Kevin Kassis

Kevin Kassis (85) had 119 receiving yards, but Montana State's offense squandered key opportunities in last week's loss to Sacramento State.

BOZEMAN — The whys of Montana State’s 34-21 homecoming loss at the hands of Sacramento State last week are abundantly clear: The Bobcats were outplayed on both sides of the line of scrimmage, their offense stalled at inopportune times and their defense couldn’t get off the field on third down.

Now coach Jeff Choate and his staff and players are forced to do some soul searching entering their bye week. That self-examination and the ability to respond is something Choate said will define their season.

“It’s hard to go into a bye week like this because you’ve got this cloud hanging over your head,” Choate said Monday during his weekly news conference.

“I really feel like Sacramento State is one of the best teams in this league and they showed it on Saturday,” he said. “It exposed some of our flaws. We’ve got to be honest with ourselves, look in the mirror, address them and understand that, hey, every game from here on out is just going to get more and more challenging.”

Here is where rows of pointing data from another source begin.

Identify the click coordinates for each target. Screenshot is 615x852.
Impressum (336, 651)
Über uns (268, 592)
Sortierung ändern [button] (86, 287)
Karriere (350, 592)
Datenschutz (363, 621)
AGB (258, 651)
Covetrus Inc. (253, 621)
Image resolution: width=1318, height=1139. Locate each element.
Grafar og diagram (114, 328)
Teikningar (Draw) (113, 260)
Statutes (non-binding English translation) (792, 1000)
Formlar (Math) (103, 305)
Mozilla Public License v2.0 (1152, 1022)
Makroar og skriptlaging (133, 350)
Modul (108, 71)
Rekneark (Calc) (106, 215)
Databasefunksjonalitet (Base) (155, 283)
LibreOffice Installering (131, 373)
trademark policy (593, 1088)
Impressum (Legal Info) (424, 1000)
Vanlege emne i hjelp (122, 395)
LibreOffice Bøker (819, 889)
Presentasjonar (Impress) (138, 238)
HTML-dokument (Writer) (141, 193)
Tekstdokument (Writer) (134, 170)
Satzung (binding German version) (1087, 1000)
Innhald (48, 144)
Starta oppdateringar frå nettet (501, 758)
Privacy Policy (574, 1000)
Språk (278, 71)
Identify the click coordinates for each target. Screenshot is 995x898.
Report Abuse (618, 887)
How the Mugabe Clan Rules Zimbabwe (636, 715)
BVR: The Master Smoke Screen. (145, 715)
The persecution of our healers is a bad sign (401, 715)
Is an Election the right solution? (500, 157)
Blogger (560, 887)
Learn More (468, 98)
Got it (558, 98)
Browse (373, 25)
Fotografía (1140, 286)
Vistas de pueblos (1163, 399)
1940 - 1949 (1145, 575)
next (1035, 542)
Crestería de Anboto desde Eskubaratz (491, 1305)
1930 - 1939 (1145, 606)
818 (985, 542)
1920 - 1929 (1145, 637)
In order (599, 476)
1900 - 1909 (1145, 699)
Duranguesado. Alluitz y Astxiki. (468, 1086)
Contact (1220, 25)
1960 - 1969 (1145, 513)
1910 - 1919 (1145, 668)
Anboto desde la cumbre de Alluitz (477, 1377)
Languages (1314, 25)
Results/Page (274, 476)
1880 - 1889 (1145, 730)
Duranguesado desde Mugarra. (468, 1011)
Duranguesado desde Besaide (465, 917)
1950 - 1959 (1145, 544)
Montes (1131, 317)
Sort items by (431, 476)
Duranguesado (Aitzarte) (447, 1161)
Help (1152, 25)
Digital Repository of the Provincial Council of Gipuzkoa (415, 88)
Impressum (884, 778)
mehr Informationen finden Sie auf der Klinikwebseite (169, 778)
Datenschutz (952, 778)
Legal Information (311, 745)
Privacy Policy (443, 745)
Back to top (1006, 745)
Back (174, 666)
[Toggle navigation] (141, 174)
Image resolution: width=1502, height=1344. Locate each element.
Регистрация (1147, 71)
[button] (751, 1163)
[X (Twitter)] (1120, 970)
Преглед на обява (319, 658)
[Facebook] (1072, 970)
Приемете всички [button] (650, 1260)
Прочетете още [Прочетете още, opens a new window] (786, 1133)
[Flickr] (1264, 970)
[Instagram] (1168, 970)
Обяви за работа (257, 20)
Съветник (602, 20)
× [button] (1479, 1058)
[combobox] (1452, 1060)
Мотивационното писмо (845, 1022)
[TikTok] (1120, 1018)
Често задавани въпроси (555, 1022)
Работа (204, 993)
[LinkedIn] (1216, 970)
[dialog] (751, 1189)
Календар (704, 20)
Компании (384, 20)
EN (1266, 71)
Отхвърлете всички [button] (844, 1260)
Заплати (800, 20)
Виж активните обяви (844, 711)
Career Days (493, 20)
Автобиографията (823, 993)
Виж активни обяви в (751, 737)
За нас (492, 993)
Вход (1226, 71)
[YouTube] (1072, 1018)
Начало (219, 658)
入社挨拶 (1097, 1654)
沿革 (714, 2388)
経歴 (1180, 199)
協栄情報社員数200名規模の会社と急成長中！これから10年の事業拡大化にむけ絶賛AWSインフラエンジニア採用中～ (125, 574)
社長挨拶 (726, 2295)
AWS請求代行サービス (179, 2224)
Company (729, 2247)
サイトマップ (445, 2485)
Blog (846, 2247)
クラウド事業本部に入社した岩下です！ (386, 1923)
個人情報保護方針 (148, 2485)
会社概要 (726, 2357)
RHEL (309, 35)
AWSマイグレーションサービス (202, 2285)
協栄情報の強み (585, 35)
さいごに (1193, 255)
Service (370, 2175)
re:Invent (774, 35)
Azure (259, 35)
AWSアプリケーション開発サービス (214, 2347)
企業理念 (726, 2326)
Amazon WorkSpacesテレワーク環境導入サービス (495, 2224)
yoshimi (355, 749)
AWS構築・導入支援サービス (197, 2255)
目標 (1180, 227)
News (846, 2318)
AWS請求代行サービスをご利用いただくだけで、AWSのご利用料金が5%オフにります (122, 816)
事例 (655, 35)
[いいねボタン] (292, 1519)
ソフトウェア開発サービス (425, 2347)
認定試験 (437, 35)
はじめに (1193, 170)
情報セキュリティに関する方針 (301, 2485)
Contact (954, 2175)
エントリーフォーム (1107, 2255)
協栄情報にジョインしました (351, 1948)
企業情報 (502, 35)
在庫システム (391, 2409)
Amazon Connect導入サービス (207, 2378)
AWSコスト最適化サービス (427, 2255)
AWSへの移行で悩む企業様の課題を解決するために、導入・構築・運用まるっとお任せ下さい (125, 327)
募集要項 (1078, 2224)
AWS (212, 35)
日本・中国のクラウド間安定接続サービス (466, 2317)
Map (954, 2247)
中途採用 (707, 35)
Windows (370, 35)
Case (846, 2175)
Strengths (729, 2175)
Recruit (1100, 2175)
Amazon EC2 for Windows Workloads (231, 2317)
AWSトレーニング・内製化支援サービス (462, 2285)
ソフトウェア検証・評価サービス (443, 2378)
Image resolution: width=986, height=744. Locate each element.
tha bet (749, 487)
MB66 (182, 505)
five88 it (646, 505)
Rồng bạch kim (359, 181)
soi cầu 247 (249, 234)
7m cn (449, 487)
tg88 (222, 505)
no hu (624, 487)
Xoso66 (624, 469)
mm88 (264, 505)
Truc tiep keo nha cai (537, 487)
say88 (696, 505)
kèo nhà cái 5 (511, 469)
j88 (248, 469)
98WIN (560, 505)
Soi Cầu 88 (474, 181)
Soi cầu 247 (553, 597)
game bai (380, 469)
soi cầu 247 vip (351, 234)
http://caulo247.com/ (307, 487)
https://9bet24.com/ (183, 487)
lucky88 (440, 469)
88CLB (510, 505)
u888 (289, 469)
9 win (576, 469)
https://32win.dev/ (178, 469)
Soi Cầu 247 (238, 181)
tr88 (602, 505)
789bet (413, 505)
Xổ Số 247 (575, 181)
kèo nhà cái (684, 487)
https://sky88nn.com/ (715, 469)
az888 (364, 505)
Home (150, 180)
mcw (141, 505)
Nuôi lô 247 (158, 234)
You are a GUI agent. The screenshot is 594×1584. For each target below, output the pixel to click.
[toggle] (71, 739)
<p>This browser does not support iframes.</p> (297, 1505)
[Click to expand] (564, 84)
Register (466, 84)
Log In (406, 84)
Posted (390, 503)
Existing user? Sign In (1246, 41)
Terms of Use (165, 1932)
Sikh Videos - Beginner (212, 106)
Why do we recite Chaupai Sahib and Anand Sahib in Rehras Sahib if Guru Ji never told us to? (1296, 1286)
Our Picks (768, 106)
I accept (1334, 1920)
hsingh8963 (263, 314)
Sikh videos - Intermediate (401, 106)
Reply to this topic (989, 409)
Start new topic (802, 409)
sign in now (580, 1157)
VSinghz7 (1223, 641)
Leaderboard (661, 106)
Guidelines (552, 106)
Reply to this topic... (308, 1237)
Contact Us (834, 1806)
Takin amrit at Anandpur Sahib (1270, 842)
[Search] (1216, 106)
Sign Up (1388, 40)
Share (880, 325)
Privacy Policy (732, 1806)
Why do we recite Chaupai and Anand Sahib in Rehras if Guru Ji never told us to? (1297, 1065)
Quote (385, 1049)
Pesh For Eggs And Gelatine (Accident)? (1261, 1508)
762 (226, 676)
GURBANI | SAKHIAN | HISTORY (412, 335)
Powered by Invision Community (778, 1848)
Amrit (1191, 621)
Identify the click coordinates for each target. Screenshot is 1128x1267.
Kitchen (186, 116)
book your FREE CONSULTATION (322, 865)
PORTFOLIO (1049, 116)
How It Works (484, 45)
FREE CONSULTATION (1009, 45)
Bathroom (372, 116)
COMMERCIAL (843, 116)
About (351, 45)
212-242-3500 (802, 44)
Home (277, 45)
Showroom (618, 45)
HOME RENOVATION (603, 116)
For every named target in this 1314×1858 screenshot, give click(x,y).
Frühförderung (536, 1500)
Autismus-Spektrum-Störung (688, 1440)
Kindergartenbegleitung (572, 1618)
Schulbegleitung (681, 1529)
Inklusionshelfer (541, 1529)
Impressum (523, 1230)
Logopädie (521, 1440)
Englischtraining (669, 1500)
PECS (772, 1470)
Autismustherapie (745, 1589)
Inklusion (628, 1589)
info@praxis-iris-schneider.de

The Bobcats (5-2, 2-1) fell six spots to No. 12 in this week’s STATS FCS Top 25 poll, while Sacramento State (4-2, 2-0) vaulted from unranked status to No. 15.

Hornets quarterback Kevin Thomson threw for 260 yards and accounted for five touchdowns while directing and offense that converted nine of 13 third-down plays while snapping the Bobcats’ five-game winning streak and putting a temporary halt on a lot of the hoopla that has surrounded the success they have built.

MSU’s offense, by contrast, turned the ball over in Sac State territory on its first possession, squandering a promising drive. The Bobcats also got no points on two separate trips inside the red zone, including on a first-and-goal situation from the 2-yard line in the fourth quarter.

Thomson was unflappable and the Hornets oozed efficiency, and MSU had difficulty responding.

“Their D-line is the best that we’ve faced at our level” this season, Choate said. “They create some problems with some of their movement and blitz packages. I definitely think there was a little bit of that, ‘Oh, this isn’t quite as easy as it has been.’ And when we made mistakes those were amplified because of the quality opponent that we had.”

The Bobcats went 4 for 15 on its third-down plays — a microcosm of its 31.7% success rate on third down through seven games, the worst conversion rate among all 13 Big Sky Conference teams.

“We got hit in the mouth a few times and we started to play on our heels,” Choate said. “We did not play with the same level of speed, enthusiasm, intensity that we’ve played with historically here over the last, probably, 10, 15 games since I’ve been here.”

Choate indicated that his team’s tendency to tip its hand — on both sides of the ball — proved to be a hindrance, and that perhaps underscores what the Bobcats need to address when he talks about them being exposed.

The team must be able to scrutinize itself and adapt.

“On offense, obviously we’re pretty predictable when we do certain things,” Choate said.

“All year, offensively, we’ve been not good on third downs. We’ve become too predictable a little bit, and we’ve got to be willing to examine that. And that’s what we’re in the process of doing right now.”

Against Sac State, quarterback Tucker Rovig threw for 262 yards and a touchdown. Choate said it was Rovig’s best game to date. Receivers Kevin Kassis and Travis Jonsen each reached the 100-yard plateau.

But MSU’s typically strong running game was bottled up, and the Bobcats rushed for about 120 fewer yards than their per-game average. Jonsen was held to 3.9 yards per carry out of the wildcat formation. He came into the game averaging 7.0 yards per attempt.

Tailback Isaiah Ifanse remains hobbled, and linebacker Troy Andersen — who usually has a pronounced role on offense — still isn’t 100% healthy, Choate said.

“We’ve got a lot of injuries that we’ve been dealing with, but everybody does,” Choate said.

The Bobcats don’t return to the field until Oct. 26 when they travel to face North Dakota.

Choate said MSU is still in a favorable position despite last week's loss.

“We control our own destiny. If you’re a one-loss team or even a two-loss team in this league and you run the table you probably are going to get the opportunity to get in the tournament,” he said. “Lot of football to be played. Lot of football to be played.”